(Saved entries)
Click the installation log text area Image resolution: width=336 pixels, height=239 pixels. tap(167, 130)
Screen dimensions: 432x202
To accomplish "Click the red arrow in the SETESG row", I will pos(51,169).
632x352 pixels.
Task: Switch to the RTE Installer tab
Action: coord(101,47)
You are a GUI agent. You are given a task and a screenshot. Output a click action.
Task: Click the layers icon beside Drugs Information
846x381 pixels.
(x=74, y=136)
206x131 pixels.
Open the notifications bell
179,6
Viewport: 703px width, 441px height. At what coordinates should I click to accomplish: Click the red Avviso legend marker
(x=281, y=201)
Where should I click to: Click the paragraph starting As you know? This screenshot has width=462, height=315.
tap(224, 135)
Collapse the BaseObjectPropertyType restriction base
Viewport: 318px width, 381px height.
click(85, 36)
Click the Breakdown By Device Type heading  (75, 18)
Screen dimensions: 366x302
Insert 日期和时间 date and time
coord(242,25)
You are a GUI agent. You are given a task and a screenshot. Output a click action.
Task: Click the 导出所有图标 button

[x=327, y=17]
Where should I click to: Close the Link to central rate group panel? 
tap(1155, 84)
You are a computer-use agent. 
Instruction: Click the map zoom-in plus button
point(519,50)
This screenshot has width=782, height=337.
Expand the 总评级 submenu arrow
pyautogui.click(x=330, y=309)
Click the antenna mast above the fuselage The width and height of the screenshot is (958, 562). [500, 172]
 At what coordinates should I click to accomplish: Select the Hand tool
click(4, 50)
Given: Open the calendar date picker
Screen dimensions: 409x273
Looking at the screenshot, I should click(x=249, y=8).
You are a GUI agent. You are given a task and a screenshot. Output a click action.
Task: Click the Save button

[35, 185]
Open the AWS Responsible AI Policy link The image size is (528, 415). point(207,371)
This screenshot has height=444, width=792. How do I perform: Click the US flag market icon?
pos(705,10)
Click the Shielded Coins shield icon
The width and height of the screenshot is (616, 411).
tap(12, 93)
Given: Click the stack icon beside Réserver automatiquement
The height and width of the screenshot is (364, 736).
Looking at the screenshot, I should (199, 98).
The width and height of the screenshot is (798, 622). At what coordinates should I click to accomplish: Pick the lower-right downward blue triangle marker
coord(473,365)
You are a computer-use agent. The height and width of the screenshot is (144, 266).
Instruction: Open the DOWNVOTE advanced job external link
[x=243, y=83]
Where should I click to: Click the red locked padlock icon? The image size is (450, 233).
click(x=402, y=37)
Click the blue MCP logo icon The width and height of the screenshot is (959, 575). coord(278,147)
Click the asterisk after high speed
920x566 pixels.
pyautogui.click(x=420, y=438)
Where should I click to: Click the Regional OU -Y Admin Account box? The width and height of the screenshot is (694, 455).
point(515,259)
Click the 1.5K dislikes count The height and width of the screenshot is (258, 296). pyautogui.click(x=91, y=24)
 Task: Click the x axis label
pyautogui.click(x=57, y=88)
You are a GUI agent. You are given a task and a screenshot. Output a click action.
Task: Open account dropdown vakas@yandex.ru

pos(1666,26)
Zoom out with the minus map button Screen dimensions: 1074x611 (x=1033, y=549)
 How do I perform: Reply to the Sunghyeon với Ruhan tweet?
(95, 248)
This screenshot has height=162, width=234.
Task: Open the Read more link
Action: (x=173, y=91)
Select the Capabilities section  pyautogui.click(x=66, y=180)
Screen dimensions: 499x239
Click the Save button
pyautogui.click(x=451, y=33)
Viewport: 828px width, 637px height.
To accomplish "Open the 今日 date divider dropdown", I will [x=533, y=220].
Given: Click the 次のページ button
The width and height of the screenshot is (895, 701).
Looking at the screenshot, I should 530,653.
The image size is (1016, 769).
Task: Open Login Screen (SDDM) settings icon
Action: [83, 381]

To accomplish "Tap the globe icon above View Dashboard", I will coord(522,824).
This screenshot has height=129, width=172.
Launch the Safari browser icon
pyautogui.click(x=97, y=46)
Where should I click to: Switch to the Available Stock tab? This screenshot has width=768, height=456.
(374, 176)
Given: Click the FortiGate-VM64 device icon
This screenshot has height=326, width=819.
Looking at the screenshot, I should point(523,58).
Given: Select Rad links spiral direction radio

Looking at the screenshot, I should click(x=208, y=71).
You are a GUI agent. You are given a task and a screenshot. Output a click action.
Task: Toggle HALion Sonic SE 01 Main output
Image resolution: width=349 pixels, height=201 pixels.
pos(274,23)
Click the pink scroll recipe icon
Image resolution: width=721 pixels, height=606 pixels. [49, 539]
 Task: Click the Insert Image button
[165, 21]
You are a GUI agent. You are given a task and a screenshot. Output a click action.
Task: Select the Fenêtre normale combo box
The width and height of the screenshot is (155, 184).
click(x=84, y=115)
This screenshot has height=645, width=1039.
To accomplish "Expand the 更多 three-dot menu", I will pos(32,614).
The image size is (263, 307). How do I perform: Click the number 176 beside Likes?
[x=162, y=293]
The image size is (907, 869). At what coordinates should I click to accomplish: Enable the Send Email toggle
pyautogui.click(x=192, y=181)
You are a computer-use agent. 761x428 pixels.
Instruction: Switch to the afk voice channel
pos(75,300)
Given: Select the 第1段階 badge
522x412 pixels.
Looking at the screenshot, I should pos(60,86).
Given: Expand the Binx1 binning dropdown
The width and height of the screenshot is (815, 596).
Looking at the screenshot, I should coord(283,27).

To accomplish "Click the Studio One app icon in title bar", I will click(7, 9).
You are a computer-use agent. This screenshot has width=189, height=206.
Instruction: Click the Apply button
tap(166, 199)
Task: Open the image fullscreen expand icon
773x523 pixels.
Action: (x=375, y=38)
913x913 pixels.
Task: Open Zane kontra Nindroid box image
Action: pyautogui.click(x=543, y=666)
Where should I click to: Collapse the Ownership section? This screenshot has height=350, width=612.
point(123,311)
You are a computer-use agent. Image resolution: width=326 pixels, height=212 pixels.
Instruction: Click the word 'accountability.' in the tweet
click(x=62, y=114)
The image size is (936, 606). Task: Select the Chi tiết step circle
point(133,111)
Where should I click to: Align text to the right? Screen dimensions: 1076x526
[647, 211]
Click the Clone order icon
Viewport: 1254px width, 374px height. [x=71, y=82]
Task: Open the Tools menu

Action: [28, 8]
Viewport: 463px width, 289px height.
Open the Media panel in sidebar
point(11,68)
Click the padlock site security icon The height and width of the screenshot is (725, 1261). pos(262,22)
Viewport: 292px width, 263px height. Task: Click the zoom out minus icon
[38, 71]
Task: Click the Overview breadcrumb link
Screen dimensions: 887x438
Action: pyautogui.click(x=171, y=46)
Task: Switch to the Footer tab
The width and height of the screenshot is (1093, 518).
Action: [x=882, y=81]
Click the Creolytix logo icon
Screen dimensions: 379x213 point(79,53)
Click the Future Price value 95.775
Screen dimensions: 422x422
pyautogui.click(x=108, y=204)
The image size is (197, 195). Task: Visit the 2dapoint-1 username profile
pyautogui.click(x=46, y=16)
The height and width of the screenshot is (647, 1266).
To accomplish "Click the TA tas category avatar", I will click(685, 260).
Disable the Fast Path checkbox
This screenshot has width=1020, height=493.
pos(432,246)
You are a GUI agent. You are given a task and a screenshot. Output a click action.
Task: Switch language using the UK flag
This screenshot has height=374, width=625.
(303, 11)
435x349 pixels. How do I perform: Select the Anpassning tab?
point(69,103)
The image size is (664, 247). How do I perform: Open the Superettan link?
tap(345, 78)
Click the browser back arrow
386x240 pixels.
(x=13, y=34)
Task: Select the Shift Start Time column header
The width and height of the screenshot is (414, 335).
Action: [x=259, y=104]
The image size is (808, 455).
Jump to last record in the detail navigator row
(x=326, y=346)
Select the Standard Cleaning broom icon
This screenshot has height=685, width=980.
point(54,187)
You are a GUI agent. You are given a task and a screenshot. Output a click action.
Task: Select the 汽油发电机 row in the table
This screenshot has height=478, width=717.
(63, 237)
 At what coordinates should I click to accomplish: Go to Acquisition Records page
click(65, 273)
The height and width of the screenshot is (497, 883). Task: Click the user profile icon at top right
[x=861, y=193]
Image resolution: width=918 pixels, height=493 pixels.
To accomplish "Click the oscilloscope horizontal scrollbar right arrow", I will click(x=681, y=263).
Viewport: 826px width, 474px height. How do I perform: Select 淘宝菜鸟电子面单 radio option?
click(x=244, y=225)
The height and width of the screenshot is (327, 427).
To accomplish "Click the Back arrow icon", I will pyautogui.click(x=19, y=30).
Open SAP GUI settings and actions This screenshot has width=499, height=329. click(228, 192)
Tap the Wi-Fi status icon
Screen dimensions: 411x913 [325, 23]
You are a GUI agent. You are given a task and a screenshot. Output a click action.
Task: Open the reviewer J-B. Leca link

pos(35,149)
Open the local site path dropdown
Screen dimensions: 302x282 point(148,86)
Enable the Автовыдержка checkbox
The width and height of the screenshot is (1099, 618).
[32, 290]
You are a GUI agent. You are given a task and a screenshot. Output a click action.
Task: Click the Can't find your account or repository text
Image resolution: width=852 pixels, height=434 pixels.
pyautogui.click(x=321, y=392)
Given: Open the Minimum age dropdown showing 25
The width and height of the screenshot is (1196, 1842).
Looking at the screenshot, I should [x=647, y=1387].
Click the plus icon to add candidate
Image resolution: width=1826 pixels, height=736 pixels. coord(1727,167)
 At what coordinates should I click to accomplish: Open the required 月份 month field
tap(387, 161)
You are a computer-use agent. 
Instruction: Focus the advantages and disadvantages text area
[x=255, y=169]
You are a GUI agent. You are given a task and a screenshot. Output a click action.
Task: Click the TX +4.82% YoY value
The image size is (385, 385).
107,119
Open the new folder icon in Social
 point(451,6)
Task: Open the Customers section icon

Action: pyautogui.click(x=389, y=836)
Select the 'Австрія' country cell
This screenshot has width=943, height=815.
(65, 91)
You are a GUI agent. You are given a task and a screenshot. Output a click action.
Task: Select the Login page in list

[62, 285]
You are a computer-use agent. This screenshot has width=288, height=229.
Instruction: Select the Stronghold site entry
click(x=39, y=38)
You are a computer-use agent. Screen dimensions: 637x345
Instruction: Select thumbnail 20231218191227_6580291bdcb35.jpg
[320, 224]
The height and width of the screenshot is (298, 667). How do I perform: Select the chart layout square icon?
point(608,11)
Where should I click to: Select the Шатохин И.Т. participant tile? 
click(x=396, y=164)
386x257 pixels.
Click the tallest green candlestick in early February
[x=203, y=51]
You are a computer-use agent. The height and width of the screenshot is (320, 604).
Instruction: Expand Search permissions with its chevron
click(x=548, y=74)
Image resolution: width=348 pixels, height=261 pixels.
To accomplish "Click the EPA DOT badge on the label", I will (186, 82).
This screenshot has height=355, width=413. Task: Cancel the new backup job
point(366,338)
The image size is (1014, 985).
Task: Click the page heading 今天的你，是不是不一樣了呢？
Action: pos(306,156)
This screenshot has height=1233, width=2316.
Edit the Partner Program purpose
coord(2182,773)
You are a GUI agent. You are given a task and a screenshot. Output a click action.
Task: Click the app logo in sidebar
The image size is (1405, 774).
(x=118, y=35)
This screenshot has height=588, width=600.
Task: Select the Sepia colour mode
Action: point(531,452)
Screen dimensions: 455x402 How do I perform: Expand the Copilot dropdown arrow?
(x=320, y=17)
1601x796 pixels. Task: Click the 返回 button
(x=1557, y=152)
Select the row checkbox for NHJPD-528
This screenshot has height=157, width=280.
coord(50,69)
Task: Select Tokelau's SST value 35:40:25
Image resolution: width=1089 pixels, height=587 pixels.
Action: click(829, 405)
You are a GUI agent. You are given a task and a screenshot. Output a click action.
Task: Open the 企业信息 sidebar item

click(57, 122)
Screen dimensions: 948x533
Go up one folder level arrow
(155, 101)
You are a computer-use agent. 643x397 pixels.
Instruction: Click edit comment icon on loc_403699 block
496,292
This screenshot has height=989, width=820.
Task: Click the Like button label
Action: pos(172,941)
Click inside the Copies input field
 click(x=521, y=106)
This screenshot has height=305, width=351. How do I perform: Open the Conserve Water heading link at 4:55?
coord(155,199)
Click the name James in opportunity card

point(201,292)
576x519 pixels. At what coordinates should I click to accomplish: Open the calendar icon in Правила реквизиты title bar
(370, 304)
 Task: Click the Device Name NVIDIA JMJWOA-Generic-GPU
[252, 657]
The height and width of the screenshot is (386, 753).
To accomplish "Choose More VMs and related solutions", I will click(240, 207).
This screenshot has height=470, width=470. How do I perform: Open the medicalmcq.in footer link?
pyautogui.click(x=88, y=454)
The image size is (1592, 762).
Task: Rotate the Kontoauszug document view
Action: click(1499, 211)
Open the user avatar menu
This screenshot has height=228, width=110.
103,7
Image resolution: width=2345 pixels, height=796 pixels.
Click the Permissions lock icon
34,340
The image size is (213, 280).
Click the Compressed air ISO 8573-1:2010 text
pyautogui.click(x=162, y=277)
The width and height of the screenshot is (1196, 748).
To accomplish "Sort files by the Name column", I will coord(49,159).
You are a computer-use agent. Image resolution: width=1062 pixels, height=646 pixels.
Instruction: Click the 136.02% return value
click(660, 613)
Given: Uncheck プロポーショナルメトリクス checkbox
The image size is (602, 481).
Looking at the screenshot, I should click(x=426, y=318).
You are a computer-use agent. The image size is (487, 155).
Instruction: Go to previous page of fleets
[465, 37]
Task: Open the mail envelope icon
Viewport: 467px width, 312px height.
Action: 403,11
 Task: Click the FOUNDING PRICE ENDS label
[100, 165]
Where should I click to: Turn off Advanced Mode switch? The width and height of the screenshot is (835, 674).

Problem requirements: Copy each line of the records that has "column" in it.

Result of the task:
Task: Select the Shift Start Time column header
To accomplish "Sort files by the Name column", I will coord(49,159).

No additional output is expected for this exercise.